Low pay, no respect

A security guard outside the Sunshine 100 International Apartment in Chaoyang district on Sunday. Photo: Wang Zi/GT

Research into Sino-foreign integration suggests that foreign residents often treat community staff, such as security guards, better than local Chinese residents do.

Security guards the Global Times interviewed tended to agree, noting that they felt Chinese people often looked down on them as they hold a low-status job.
Sun Jixiang, a student from the University of International Business and Economics concluded his survey by interviewing security guards as part of the faculty’s research on “Sino-foreign integration” in international communities, which was revealed on Sunday.

So far, the survey has focused on Wangjing, Chaoyang district, where in addition to foreign and Chinese residents, Sun also interviewed security guards in the communities.

“Chinese and foreign residents hold different opinions on careers such as being a security guard. It seems some Chinese citizens take a disparaging attitude toward them while most expats show more respect,” Sun said.

Zhao Zhilong, 24, from Xi’an, Shaanxi Province, works in Huading Shijia community, Chaoyang district, where 80 percent of residents are foreigners. He values his working environment with its “unique characteristics of an international community.”

“I feel fine with where I am as a security guard after graduating from a college, and the biggest reason is that I have the respect I deserve in the community from the expatriates,” Zhao said, “but usually Chinese people look down on security guards in big cities.”

Liu Zhicheng, 21, from Tianshui, Gansu Province, will quit his security-guard career in four months after serving at Sunshine 100 International Apartment, in the CBD, because it has been “too hard and I suffered discrimination.”

“I was hit on the face by a boss on the 6th floor because I said he couldn’t park his Audi inside without a permit. It turns out security guards get more scolded than a waiter here,” Liu said, “my mom and I agreed I can go back home where everyone appreciates each other’s hard work, and understand better we are just doing different jobs.”

Liu confirmed that usually foreign residents are more polite to them and show more respect by saying “thank you” a lot, while some Chinese take his work for granted.

Hospitality comes in a mutual way, and some overseas residents living in Pingod, near Shuangjing, enjoy the guards’ special treatment and friendly manners.
“They’re polite, but I think they’re more polite to the foreigners, better than to Chinese. Sometimes they offer to carry the bags after I do my grocery shopping,” said an anonymous German resident who has lived there for two years.

“I don’t think it’s part of their responsibility, but I still enjoy this,” she said.
Joe, an American who has lived in the same community for one year, also thinks the guards treat expats better than local Chinese, however, he does not think they do a good job in keeping order, for example, in preventing all the junk mail and flyers posted through the door.

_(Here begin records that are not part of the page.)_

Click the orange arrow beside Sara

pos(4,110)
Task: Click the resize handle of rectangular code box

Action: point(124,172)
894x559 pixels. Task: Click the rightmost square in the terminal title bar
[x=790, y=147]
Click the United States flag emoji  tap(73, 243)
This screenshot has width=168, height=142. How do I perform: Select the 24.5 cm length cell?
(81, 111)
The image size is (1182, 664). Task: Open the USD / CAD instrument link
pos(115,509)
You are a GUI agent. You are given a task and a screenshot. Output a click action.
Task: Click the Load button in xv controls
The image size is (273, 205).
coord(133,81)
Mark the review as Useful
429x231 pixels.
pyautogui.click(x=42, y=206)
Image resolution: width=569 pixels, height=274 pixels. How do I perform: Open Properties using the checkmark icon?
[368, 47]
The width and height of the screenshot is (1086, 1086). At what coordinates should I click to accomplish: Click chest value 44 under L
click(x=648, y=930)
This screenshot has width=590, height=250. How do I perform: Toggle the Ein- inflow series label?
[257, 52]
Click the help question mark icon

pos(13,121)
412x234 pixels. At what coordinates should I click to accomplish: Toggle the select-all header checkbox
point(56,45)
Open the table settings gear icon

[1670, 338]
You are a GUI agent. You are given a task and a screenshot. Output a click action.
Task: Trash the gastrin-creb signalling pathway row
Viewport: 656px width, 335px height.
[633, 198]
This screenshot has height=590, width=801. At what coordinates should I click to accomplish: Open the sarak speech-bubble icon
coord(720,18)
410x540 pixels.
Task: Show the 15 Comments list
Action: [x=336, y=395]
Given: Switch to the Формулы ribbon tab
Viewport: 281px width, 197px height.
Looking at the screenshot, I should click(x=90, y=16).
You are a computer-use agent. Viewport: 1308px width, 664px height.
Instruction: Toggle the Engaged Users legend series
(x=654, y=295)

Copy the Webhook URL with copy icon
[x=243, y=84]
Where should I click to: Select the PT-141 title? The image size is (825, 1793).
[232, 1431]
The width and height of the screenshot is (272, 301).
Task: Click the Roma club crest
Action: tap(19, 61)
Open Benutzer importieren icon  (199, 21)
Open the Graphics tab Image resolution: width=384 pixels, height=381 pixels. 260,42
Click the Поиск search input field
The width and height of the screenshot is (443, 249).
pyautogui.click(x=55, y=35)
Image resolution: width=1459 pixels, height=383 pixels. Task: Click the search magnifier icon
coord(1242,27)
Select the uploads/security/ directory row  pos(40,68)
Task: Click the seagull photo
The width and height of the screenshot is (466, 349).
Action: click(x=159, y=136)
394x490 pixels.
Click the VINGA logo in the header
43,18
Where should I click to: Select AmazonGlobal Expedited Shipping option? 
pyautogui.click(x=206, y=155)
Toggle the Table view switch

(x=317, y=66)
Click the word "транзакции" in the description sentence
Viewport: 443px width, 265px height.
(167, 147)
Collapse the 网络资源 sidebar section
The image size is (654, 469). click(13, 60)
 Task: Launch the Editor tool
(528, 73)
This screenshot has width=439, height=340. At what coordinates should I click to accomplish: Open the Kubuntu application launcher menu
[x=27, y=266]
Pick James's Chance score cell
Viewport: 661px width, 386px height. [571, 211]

Li Shaohua, a member of Beijing Municipal Committee of the Chinese People’s Political Consultative Conference, who ran the first property management company in Beijing back in 1991, thinks it is a fact that many Chinese people who worship money do discriminate against people who do low-paid, low-skilled and low-entry standard professions.

“Some security guards even look down on themselves by not wearing their uniform back home, because society thinks people in the industry are not well-educated and have low morals. It makes it even harder to bring in more well-educated people to change peoples’ opinion, so it’s truly a vicious circle,” Li noted.

According to research Renmin University of China conducted in over 100 communities in town from 2005 to 2010, serious disputes between property owners and security guards occurred in 80 percent of the compounds, and 37 percent involved physical confrontation.

“Security guards have an important role in helping maintain public security, and we have more of them than policemen in most cities, so hopefully the government will regulate the security companies on a management and training level,” Li said.